# Instructions
1 – Copy the passage from the Docker and Windows Subsystem for Linux blog excerpt, starting at "Over the years" and ending at "or other infrastructure.".
2 – In the Docker and Windows Subsystem for Linux blog excerpt, what does experimenting with tooling this way remove the need to manage?

Blog >Using Docker and Windows Subsystem for Linux to Learn and Experiment with New Information Security Tools
Using Docker and Windows Subsystem for Linux to Learn and Experiment with New Information Security Tools

Over the years when presenting at conferences, user groups, and customer presentations I have often talked about some of the “new ways” to help learn tools and techniques in information security. One of the resources I specifically recommend is using Docker containers and Windows Subsystem for Linux to quickly experiment with tooling without the need to manage a virtual machine or other infrastructure.

I have often been asked to expand upon this topic so I wanted to document some of these methods in this blog post. More specifically we will be discussing the following methods for experimentation:

Please remember, the purpose of my process in this post is to provide additional options for you to quickly test and help learn information security tools. These methods will not appeal to everyone and many of my methods do not fit “best practices”. Now that we have that out of the way, I do feel that this can prove useful for those getting started in learning and exploring information security tooling.

# Data segment
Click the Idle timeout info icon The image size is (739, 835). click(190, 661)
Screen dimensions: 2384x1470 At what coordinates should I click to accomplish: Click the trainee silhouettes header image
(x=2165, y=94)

# Answers to the exercise
1 –
Over the years when presenting at conferences, user groups, and customer presentations I have often talked about some of the “new ways” to help learn tools and techniques in information security. One of the resources I specifically recommend is using Docker containers and Windows Subsystem for Linux to quickly experiment with tooling without the need to manage a virtual machine or other infrastructure.

2 – A virtual machine or other infrastructure.